The sink as a refuge of sanctuary & solidarity

Photo by Scott Umstattd on Unsplash

GUEST ESSAY | By Michael Tierney | For WestVirginiaVille.com | december2021

Cleaning up from the Thanksgiving meal is always a several-days affair at our home on Big Ugly Creek in Lincoln County in southern West Virginia. It includes boiling bones for turkey soup and then, after that, boiling bones again for broth to keep the dogs and cats happy on cold winter nights. There is a succession of dishes from each task.

When we were able to have our big community, pre-Thanksgiving bash at the Big Ugly Community Center one mile down the road, we might have as much as six coffee cans of gristle and skin and well-strained broth (no bones for the pups). The past two years, we have shifted to home delivery of the Community Center feast due to COVID-19. But even this year’s one set of dishes and leftovers brings forth the spirit of holidays past.

Dish washing is a chore I rarely mind as it evokes lots of memories. Not from my childhood where my Mom did not let us take on much in her kitchen. But I learned to cook at age 18 at the Catholic Worker on East First Street on the lower East Side of New York, making soup for (and cleaning up after) 400 people a day.

The sink was a sanctuary, from being overwhelmed by my first immersion into extreme poverty and trying to figure out what that meant for the rest of my life. I did a Monday shift for much of my twenties at the Boston Worker — Haley House (first with too-soon-gone-from-us John Leary and a later dear friend Jack Reynolds). And my family has hosted hundreds of volunteers on Big Ugly through the years.


The sink was a sanctuary, from being overwhelmed by my first immersion into extreme poverty and trying to figure out what that meant for the rest of my life.
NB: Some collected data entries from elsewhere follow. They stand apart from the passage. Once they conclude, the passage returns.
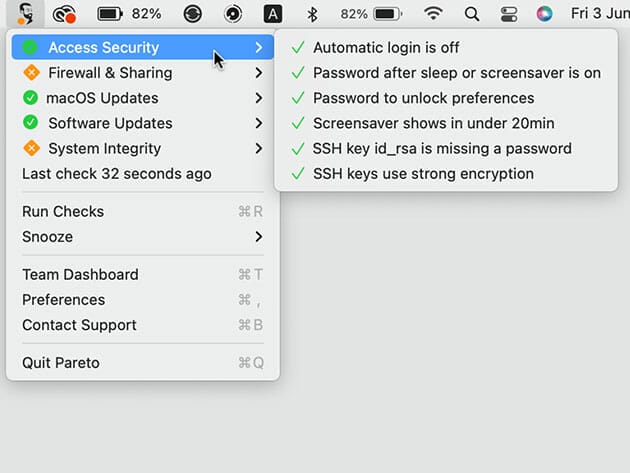Click the green Access Security status icon
The height and width of the screenshot is (473, 630).
[30, 48]
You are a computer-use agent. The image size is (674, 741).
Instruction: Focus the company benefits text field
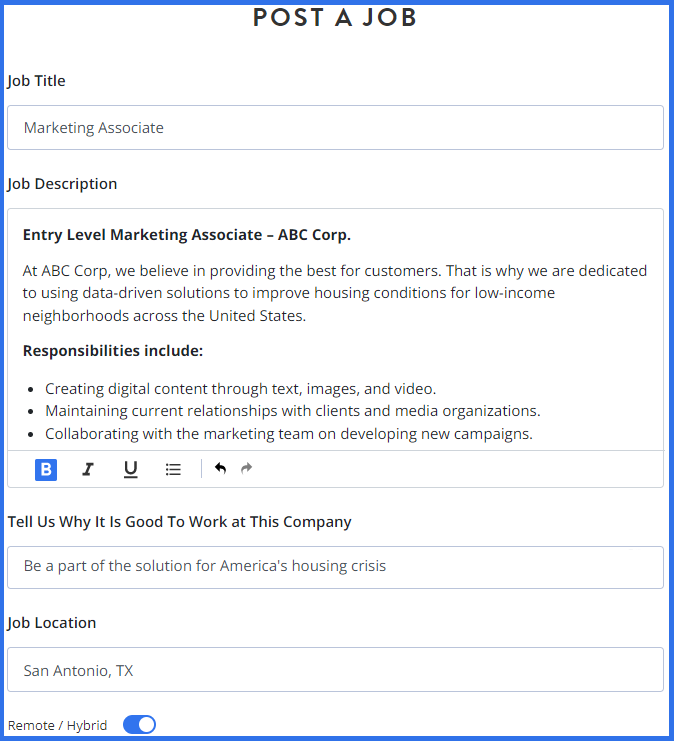click(335, 567)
When traveling, volunteering to do dishes is an easy way to contribute and give thanks for a couch, floor or bed. The offer is rarely rejected. Once, however, when I explained to a reticent host that my doctor ordered daily water therapy, he replied, in his thickest Scottish accent: “Maybe he meant a bath.”

When I made my own home with my wife, Marcelle, on Big Ugly Creek, 34 years ago this Fall, and in particular as I took dish-duty from family meals with our toddlers, I would call up my Mom in my childhood home in Park Forest, Illinois.

We would catch up while washing dishes ten hours’ drive apart. I’d trade the latest tidbits from the kids in exchange for updates on soap characters I had not seen in years, as well as word of her study group (the Vestil Virgins), and news of the extended clan.

For the past eight years, I’ve gone on week-long meditation retreats and when we have a day of mindful chores, I always volunteer for kitchen prep or cleanup. In addition to my own memories, I am at one with a long line of the faithful, monks of Ireland, or Tibet, or France, silently preparing or cleaning up from the day’s meals, mindfully caring for community, or in readiness to offer hospitality.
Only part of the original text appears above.